== Texto de lectura ==
/---

Ironía On Una defensa de la conversación pública de masas

Barcelona, Anagrama, 2019, 80 pp.

Este magnífico ensayo tiene una rara virtud: rehúsa tomarse en serio las letanías que de manera recurrente anuncian la destrucción de la democracia a manos de las redes sociales. ¡Abajo los cenizos! A cambio, incurre con ello en un vicio también raro: minusvalorar los aspectos negativos de la digitalización del espacio público. Vaya por delante que, a la vista de los estimulantes hallazgos del libro, se trata de un problema menor: todo no cabe en ochenta páginas de formato reducido. Pero vamos por partes.

Esta meditada reflexión sobre la ironía en la conversación digital de masas es el debut editorial de Gerchunoff, filósofo argentino afincado en España desde hace dos décadas y activo usuario de Twitter: el autor predica con el ejemplo. Su punto de partida es justamente el malestar de los “nuevos conservadores”, que –como los antiguos– asisten horrorizados a la presunta deformación de la razón en la esfera pública digital. Este descontento adoptaría dos formas opuestas: miedo a una masa desjerarquizada que impone su voluntad a golpe de enjambre tuitero y miedo a una masa manipulada por gobiernos o empresas. Ya se actualice a Canetti o se rescate a Orwell, son legión quienes añoran una esfera pública racional que, como señala el autor, constituye uno de los más arraigados mitos de nuestro tiempo. Identifica aquí Gerchunoff una manifestación del “provincianismo histórico” que lleva a toda época a considerarse a la vez única y desgraciada, a menudo con motivo de alguna disrupción tecnológica.

Tal como sugiere el título, a Gerchunoff le interesa sobre todo el reproche según el cual la esfera pública digital habría enfermado de ironía. Se trata de una acusación que David Foster Wallace había elevado ya contra la cultura analógica de los noventa: para el novelista norteamericano, la generalización de la ironía es un problema porque paralizado queda quien “es capaz de relativizar y negar todo lo que afirma casi de modo simultáneo al propio acto de afirmarlo”. Una cultura popular definida por la ironía sería una cultura popular vacía que, se nos alerta, podría incluso traernos el fascismo. Sabiamente, Gerchunoff encuentra aquí un exceso de melodramatismo; a su juicio, la ironía de masas es menos tóxico que antídoto. Pero no está de más recordar que, como hizo notar Derrida, el phármakon es remedio y veneno: depende de la dosis. También ayuda que la aspirina sea realmente aspirina; y en la esfera pública no es ironía todo lo que reluce.

\---

== Ejercicio propuesto 1 ==
Explica por qué la reseña considera un problema menor que el libro minusvalore los aspectos negativos de la digitalización del espacio público.
== Ejercicio propuesto 2 ==
Enumera todas las personas que se mencionan por su nombre en la reseña.

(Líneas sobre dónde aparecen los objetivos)

/---

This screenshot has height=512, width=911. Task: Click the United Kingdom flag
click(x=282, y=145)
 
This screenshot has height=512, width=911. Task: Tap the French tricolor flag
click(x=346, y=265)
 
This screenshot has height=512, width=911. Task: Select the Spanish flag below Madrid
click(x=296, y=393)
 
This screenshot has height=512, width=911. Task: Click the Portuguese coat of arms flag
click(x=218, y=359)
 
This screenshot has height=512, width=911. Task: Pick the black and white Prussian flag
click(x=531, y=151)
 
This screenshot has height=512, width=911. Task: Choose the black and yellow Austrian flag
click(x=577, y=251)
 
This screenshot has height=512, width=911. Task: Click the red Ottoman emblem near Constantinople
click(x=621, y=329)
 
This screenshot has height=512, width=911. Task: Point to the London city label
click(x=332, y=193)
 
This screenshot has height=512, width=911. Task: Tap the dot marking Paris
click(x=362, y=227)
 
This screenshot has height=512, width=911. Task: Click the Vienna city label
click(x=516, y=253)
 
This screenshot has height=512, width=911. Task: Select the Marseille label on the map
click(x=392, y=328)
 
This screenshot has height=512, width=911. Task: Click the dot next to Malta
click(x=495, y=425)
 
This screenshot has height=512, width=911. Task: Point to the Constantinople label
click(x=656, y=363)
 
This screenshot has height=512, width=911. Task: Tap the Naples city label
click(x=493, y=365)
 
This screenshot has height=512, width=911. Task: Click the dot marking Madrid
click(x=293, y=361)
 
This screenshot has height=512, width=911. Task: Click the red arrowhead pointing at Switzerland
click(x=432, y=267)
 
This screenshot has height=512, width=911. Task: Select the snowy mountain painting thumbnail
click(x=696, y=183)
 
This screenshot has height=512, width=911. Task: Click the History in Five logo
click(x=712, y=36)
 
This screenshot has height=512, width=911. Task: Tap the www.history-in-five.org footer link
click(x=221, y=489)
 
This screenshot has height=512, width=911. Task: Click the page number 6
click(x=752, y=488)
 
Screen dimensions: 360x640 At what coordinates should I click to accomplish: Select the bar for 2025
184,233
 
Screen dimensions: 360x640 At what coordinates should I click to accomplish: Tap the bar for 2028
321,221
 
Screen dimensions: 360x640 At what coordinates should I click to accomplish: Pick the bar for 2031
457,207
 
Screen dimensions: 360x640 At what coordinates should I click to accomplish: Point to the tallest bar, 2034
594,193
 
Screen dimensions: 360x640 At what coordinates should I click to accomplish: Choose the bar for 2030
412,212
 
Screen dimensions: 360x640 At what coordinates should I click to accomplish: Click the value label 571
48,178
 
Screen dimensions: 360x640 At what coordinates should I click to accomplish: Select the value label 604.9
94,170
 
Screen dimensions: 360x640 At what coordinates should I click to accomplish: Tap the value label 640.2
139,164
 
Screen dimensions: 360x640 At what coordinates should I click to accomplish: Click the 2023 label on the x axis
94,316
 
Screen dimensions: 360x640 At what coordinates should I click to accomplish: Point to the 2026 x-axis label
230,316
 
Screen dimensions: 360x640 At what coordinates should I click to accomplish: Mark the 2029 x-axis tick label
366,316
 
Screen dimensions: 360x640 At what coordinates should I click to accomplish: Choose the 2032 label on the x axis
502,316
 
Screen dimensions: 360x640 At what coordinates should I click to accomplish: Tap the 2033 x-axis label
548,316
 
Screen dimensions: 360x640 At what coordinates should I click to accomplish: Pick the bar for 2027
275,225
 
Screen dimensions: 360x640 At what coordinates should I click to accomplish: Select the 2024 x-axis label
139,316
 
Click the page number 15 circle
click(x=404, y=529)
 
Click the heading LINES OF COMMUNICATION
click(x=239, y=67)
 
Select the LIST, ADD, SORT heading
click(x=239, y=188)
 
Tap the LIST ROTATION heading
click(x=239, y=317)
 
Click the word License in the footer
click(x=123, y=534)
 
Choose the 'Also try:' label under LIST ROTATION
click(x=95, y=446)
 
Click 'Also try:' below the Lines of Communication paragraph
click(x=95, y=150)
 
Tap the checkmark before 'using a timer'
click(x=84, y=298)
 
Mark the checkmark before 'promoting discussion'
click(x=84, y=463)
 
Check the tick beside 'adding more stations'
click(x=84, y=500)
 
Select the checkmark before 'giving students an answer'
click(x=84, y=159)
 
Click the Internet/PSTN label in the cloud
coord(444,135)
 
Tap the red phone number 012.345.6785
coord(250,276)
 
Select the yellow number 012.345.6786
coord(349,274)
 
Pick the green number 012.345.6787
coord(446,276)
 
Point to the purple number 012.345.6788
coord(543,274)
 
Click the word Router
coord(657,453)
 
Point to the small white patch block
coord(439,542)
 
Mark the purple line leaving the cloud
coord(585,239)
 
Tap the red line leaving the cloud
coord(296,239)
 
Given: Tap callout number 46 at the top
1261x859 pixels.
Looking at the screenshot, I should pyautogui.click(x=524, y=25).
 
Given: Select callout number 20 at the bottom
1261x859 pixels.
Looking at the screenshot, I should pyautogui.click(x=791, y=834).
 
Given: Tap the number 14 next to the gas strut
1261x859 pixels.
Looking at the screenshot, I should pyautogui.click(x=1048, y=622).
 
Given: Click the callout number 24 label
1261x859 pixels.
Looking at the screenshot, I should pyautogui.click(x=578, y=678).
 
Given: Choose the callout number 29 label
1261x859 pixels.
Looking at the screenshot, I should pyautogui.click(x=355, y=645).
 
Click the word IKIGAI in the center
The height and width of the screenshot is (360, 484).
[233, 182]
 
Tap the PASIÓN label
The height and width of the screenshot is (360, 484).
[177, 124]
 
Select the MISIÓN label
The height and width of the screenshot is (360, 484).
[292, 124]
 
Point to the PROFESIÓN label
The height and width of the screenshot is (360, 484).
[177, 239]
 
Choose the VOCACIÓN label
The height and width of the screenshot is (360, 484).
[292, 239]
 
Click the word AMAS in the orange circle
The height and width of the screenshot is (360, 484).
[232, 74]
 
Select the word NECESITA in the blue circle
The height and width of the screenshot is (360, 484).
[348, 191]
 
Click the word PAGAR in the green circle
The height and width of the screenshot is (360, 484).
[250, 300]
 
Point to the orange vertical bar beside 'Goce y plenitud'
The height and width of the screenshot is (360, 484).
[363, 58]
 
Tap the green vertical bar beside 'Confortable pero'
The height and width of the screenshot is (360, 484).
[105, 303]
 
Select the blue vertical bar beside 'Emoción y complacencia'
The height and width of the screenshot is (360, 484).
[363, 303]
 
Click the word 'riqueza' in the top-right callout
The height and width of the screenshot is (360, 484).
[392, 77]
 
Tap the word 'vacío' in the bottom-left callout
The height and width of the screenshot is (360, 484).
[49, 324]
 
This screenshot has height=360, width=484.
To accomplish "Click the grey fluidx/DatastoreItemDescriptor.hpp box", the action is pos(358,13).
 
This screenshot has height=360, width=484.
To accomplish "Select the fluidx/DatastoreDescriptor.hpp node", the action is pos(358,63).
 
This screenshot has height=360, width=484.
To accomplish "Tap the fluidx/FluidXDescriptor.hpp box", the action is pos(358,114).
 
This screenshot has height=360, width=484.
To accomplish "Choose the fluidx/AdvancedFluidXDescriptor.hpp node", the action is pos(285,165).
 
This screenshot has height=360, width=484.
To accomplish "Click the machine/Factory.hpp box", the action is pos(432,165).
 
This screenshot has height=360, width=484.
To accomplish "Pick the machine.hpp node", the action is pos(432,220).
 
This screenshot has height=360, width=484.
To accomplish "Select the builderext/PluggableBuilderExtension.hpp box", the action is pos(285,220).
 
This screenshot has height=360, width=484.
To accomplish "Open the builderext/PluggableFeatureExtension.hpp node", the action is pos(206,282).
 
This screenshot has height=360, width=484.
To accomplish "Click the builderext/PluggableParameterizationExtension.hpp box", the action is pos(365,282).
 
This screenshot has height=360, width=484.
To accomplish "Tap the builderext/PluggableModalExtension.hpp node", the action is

\---

== Resultado del ejercicio 1 ==
Es un problema menor a la vista de los estimulantes hallazgos del libro. Además, todo no cabe en ochenta páginas de formato reducido.

== Resultado del ejercicio 2 ==
Gerchunoff, Canetti, Orwell, David Foster Wallace y Derrida.